Repeated attempts to reach Finance Minister Dr Nigel Clarke were unsuccessful last week, but an official who spoke on condition of anonymity directed The Sunday Gleaner to the September 2016 GOJ policy document on the Categorisation and Rationalisation of Public Sector Bodies.

PUBLIC-SECTOR REFORM

“The Government of Jamaica is embarking on public-sector reform, merging state entities and reintegrating others to their parent ministries. These have nothing to do with performance, but with effiency of government. The service being provided doesn’t go; they are merely structured more efficiently. To say that they are being repositioned because of non-performance would not accurately represent the thrust of Government of Jamaica policy,” the official said.

Opposition Spokesman on Finance Mark Golding admitted that he was not seized with the facts of the situation, but made it clear that it was not the time to disband the commission.

“There has been an unprecedented spate of cases of the worst kind of administration in the public sector, with massive breaches of everything. I don’t think the society wants to see a weakening of the structures of accountability. If they are not working as they should, they need to be made to work,” Golding said Friday.

“If there is a resource problem, give them the resources to do their work. Clearly, a lot of what went on at the NESoLs, Petrojams, Universal Service Funds of this world [was] because there was no effective audit committee functioning,” said Golding, referencing state agencies that have been rocked by allegations of nepotism, overspending and leakage.

The Audit Commission has been ringing its own death bell since 2015 when in its annual report tabled in the Upper House, it complained bitterly about the slow pace at which management in the public sector responded to audit queries, stating that in some instances, comment was not forthcoming. It also complained of a lack of resources that hampered its ability to carry out its mandate.

In its report for the year ending March 31, 2014, and tabled as a ministry paper, the commisssion said that the quality of responses from some management needed improvement.
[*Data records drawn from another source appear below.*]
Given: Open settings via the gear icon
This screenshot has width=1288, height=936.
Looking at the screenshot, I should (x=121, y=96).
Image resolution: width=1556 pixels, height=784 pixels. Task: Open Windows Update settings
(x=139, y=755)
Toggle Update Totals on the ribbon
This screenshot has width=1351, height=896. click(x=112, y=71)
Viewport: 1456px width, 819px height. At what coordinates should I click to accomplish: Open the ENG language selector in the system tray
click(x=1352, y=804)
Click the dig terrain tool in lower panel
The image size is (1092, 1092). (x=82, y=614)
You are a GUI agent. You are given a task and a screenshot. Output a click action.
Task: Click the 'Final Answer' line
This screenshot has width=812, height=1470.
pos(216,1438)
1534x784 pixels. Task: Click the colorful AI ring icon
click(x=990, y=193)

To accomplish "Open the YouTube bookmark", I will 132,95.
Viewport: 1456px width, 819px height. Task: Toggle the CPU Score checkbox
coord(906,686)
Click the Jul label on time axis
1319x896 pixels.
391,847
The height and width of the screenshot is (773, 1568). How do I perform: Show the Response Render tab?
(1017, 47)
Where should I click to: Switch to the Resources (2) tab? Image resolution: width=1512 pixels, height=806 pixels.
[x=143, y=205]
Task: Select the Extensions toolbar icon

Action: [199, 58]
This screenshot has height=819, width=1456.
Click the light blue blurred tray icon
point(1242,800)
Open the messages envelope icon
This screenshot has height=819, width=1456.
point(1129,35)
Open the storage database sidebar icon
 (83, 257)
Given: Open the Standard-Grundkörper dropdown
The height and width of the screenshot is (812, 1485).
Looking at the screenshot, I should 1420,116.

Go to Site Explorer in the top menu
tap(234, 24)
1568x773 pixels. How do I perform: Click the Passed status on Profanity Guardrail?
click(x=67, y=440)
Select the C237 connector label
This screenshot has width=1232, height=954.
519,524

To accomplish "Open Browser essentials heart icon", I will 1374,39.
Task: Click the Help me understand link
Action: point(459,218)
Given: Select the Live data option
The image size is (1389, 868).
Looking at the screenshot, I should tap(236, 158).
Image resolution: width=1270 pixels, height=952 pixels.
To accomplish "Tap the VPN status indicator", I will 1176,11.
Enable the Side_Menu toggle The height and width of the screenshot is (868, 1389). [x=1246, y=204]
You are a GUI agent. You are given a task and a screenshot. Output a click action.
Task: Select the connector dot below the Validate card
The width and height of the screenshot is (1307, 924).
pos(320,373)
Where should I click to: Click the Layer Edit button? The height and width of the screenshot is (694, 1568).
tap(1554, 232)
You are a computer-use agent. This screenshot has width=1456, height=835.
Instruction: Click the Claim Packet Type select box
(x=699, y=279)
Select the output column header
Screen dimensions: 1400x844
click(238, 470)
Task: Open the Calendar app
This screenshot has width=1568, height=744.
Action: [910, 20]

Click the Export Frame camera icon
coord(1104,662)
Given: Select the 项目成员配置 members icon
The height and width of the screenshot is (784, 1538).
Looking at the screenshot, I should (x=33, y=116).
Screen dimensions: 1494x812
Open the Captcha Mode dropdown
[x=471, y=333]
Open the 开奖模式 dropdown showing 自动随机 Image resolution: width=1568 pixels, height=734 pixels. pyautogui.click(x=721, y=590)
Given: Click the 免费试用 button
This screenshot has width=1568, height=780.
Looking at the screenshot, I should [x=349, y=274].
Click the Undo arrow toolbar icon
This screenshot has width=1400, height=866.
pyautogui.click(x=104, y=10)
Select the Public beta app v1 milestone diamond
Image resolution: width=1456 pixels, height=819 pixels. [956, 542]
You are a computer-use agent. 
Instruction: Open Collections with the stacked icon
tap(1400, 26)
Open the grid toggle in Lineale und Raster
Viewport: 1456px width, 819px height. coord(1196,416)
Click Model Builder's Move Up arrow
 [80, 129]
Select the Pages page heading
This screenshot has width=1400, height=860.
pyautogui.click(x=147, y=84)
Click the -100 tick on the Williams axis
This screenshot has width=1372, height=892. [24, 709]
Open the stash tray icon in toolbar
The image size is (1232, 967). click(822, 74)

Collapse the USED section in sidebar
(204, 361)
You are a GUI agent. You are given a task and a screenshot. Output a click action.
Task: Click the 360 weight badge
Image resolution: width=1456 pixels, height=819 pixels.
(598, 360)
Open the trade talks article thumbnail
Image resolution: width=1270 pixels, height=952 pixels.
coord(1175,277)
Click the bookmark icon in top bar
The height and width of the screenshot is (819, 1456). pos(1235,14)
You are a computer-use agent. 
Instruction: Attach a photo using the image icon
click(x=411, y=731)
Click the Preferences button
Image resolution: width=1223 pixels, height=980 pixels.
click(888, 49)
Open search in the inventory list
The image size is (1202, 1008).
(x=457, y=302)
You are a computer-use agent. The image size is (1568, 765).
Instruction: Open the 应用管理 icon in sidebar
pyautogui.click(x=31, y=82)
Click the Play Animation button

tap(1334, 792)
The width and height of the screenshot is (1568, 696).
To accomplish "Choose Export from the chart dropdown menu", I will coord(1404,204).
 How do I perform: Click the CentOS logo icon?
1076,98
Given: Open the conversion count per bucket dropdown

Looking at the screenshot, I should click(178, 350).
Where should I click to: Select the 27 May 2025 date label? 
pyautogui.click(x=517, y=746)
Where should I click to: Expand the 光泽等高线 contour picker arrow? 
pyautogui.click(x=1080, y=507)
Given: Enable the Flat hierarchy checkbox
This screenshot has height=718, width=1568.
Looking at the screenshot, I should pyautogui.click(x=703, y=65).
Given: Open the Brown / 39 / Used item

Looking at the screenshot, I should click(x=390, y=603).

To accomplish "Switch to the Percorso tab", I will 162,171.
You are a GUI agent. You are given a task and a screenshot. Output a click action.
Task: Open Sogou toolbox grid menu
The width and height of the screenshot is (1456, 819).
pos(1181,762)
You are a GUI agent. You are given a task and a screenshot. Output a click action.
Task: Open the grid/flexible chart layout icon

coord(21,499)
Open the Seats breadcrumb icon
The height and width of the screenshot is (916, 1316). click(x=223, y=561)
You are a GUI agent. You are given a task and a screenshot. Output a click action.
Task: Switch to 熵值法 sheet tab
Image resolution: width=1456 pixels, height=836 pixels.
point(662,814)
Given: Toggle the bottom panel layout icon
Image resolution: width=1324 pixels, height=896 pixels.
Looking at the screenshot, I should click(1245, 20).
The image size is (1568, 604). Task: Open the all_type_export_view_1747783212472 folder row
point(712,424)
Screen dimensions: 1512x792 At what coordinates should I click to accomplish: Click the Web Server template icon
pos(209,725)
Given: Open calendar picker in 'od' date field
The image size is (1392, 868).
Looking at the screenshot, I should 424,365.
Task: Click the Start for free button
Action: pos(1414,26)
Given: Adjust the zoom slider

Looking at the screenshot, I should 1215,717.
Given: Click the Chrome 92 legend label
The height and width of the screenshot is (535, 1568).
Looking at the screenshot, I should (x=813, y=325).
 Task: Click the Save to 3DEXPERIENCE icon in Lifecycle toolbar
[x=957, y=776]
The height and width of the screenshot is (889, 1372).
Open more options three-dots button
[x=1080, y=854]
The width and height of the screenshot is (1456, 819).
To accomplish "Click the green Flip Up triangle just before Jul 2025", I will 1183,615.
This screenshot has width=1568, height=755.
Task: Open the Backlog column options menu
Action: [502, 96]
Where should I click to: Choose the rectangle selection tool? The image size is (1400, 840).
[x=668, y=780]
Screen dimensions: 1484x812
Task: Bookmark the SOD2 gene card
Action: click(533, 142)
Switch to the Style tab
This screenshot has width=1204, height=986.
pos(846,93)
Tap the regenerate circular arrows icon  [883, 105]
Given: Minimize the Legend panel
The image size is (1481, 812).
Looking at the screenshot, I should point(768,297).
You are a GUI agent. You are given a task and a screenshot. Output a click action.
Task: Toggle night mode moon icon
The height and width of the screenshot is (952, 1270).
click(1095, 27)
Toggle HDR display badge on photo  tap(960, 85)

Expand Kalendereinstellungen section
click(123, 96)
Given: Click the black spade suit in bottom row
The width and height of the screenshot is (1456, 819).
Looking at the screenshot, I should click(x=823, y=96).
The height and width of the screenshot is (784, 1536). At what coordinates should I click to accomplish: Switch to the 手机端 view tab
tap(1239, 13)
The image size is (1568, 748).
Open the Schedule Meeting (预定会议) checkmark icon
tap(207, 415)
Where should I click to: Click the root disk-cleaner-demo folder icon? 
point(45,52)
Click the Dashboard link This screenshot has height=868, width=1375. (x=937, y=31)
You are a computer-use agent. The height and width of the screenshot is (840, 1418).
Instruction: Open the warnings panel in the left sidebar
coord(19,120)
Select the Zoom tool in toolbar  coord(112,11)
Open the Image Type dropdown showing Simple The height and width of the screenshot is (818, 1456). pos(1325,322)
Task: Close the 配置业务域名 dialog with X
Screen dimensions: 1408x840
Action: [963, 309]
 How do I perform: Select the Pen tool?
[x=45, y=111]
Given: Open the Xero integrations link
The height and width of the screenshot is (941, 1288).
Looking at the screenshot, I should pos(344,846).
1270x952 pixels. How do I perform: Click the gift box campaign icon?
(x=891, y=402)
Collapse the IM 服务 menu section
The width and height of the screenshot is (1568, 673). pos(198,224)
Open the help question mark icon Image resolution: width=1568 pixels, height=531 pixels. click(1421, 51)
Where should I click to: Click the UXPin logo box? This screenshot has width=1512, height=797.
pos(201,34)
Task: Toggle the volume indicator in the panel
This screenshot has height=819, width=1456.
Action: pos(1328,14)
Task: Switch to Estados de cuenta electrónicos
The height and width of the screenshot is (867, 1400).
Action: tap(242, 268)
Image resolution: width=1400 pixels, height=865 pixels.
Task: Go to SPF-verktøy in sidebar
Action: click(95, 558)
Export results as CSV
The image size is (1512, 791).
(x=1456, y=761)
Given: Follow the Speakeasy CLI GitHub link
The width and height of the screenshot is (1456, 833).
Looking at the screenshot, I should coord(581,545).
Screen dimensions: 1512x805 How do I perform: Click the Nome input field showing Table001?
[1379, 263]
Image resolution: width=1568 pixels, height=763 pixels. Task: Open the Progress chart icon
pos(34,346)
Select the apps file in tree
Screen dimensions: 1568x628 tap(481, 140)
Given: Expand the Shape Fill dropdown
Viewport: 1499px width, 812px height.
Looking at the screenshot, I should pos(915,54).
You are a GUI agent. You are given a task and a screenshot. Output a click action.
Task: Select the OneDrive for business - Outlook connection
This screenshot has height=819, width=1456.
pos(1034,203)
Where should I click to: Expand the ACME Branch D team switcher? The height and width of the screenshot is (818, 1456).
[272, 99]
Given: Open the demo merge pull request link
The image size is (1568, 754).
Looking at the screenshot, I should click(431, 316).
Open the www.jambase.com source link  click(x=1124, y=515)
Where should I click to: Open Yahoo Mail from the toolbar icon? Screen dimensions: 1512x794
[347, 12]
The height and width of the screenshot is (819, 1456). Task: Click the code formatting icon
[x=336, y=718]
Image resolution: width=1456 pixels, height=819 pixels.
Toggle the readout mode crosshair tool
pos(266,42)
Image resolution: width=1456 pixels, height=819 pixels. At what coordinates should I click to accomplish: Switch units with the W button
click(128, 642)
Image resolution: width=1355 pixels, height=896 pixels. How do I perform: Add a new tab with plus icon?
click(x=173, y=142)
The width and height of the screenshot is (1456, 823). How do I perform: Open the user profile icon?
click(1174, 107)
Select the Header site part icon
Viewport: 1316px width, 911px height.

Addressing a blatant disregard of requests for more and better particulars from public-sector audit committees, the commission reported that the “lack of accountability by persons in positions of authority and the failure to enforce sanctions to ensure accountability have contributed to weak or ineffective systems of internal controls, resulting in a proliferation of non-compliance and breaches within most government entities”.

The commission said that of the 23 annual reports received from audit committees, 80 per cent reported that “outstanding management response was a recurring issue”.

“This is an area that needs to be immediately addressed by the accounting officers and senior management as a lack of appropriate action by management will result in the perpetuation of the risk exposure, which may have significant financial implications on Government’s scarce resources,” declared then Finance Minister Dr Peter Phillips, currently the opposition leader.

Golding said the need for a more effective public sector is recognised and the transformation process is supposed to get us there.

“But, it can’t be by dismantling structures that are clearly necessary. If it is not functioning as it should, is it a question of design or resources. Fix that, but it can’t be that we are going to eliminate the body which makes sure that audit committees in the public sector are functioning as they should,” he argued.

The Government said the objective is to create a public sector “that is efficient, effective, accountable and delivers quality service that will redound to the growth and development of Jamaica”.

When it was created in 2005, it was hoped that Government would focus on its core functions, “as it divests itself of non-core activities and seeks to strengthen the functions that it needs to perform”.

The commission was enacted as a body corporate with the 2009 amendments to the Financial Administration and Audit Act, which resulted in the statutory establishment of its functions and authority. The commission was reconstituted on July 1, 2011, with six members appointed by the governor general, with the solicitor general or his designate being an ex officio member.